Assigned task
Scan the records below for the line with "Click the bold 'XFBML' section heading" and the line with "Where should I click to: Select". Repeat those two lines and every line between them exactly, and nothing else.

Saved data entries
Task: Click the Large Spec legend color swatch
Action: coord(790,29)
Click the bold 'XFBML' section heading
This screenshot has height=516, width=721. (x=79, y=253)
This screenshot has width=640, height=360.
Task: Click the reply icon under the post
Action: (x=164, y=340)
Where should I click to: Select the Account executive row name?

==

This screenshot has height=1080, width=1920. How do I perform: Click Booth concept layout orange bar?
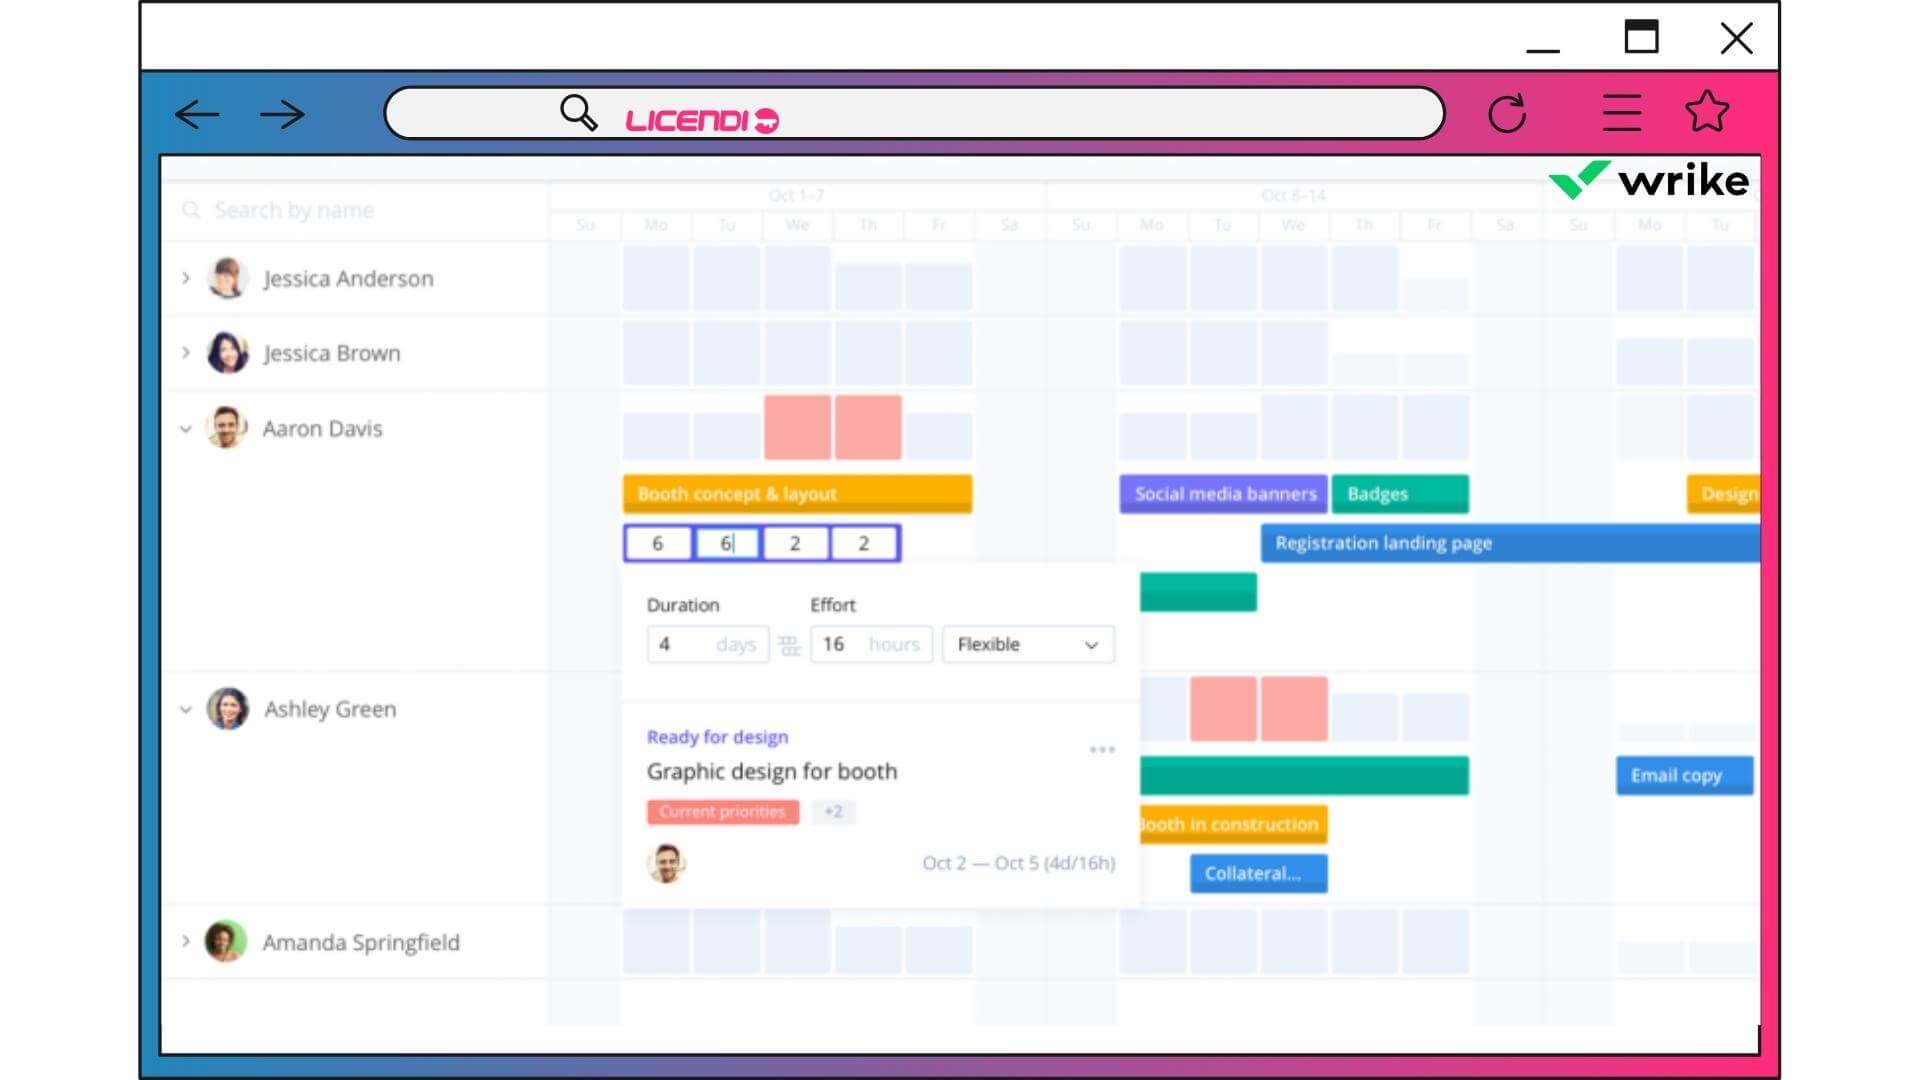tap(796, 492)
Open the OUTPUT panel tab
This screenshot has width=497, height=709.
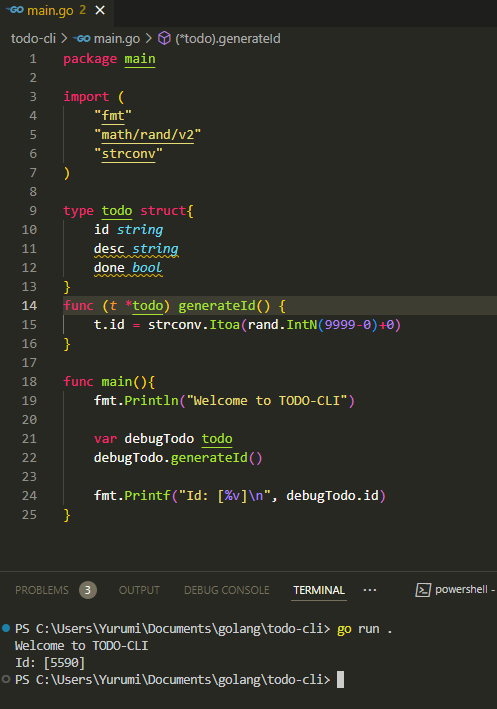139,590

---

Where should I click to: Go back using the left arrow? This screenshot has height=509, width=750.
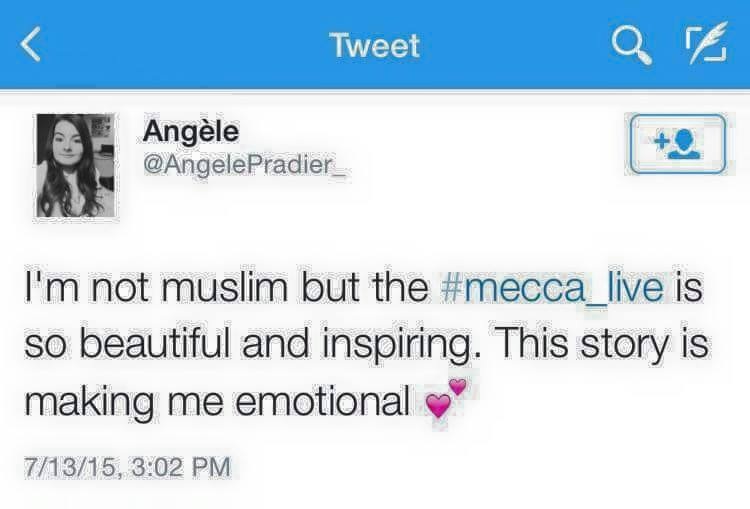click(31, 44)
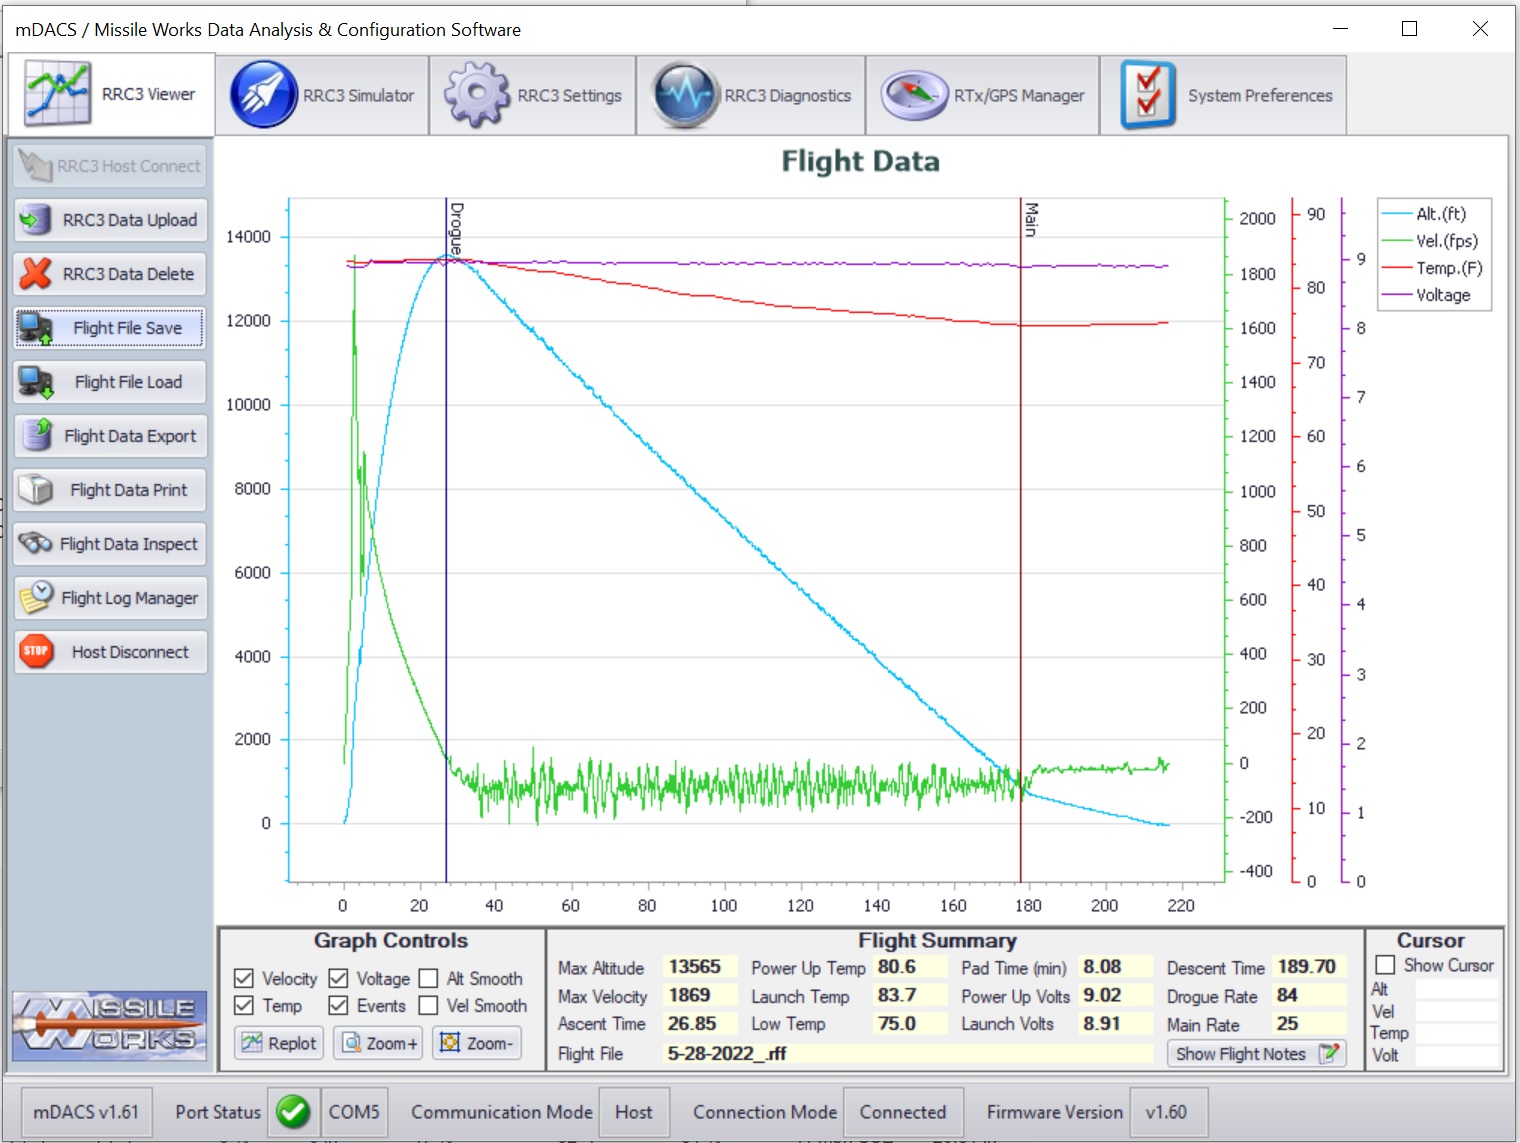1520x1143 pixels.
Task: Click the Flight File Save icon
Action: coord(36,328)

Result below
Click the bold 'XFBML' section heading
This screenshot has height=516, width=721. (x=79, y=253)
This screenshot has width=640, height=360.
Task: Click the reply icon under the post
Action: (x=164, y=340)
Where should I click to: Select the Account executive row name?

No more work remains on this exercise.